Contributed by: Leona Thomas, on 2008-11-15

No portrait available
First Name Frederick
Surname Shillito
Year of Birth 1895
Year of Death Unknown
Regiment East Yorkshire Regiment
Place of Wartime Residence Hull, East Riding of Yorkshire

Frederick's Story

In researching the Army record of my partner's great uncle, I expected to find an ordinary record of service. By nature Fred and his brother George were gentle, mild-mannered men. But what I found at first, beggared belief. Fred joined up in March 1914 but was soon deemed 'medically unfit for further service' and discharged in December 1914. I cannot find out why. He was later called up for service in June 1917 and enlisted in the Labour Corps. He was in France until April 1919. He re-enlisted in May and was back in France. Up until this point his conduct had always been 'good'. In June 1919 he was in 83 Labour Corps. In August he was absent from camp for 3 days until surrendering to MPs at Calais. He received 28 days F.P.602 and forfeited 3 days pay. In December he was in hospital in Cambridge and then was discharged in January 1920. What brought about this sudden change of behaviour? But more was to come...... In June 1920 he re-enlisted into the Leicestershire Regiment of Foot and was in South Wigston. From 9 July 1920 until September 1920 he is listed as commiting 11 separate counts of misconduct - being drunk, breaking out of barracks, being absent from roll call, etc. and received various punishments. In October 1920 he was posted to Athlone. The misconduct continued until he was discharged under KR (King's Regulations) 392 (xiii) “ which is "Having been sentenced to be discharged with ignominy" Sect. 8(2C) AA) Lichfield on 3 December 1920.

What happened?

Eventually trawling through the records uncovered this piece of information........

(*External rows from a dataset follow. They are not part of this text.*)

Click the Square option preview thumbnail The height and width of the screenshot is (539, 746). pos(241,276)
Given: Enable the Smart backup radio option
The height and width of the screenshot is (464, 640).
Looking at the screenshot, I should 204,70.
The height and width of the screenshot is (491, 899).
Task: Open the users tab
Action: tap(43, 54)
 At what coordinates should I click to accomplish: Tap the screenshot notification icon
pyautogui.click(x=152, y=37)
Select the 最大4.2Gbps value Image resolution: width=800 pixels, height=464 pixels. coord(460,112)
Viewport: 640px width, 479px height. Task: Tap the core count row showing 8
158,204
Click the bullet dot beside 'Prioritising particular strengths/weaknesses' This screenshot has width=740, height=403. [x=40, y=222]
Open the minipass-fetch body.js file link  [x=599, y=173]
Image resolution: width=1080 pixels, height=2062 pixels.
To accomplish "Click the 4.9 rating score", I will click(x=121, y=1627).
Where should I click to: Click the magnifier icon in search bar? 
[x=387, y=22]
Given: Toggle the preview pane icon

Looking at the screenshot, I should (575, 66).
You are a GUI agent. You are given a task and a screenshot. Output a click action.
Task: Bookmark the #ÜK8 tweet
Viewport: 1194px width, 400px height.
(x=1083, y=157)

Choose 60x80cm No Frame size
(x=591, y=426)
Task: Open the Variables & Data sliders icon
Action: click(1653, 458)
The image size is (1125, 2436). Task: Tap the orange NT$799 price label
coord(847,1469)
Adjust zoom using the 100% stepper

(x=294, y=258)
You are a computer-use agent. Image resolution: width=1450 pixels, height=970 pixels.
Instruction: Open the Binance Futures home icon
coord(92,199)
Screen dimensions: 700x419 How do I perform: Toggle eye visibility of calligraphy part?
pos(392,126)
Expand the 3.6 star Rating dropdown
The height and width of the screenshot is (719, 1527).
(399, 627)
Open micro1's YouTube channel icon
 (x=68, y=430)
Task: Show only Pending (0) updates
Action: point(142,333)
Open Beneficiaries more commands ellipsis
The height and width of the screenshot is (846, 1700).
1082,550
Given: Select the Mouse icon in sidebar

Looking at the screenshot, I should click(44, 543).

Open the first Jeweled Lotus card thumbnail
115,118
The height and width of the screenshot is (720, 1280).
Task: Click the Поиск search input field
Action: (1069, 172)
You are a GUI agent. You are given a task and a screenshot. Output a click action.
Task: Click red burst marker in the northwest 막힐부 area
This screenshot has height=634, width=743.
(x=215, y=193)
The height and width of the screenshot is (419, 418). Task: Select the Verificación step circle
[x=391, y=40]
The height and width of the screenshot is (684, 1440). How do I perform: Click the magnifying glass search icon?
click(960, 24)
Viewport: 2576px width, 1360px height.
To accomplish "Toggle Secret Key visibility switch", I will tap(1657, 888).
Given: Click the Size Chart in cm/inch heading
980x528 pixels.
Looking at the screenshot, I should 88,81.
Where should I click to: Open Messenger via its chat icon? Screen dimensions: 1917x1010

Statement by soldier concerning his own case:

Reg No 695133 Pte Unit E.C.L.C.

What countries have you served?

15.6.1919 France 16.12.19

In what capacity?

Exhumation of bodies - 6 months

No wonder he broke away and ran for Calais. Think of the trauma he must have suffered! For the next 18 months he was unable to cope, turning to drink and insubordination. One hopes that today he would have received counselling and support, but it is doubtful if he had any such thing then - he was one of thousands.

Fred returned home, never married and we have little or no information about him from then on, not even knowing where he lived or died. The quiet man who suffered with a silent scream.

Not a celebrated hero - but a hero to us, now we know what torments he must have suffered.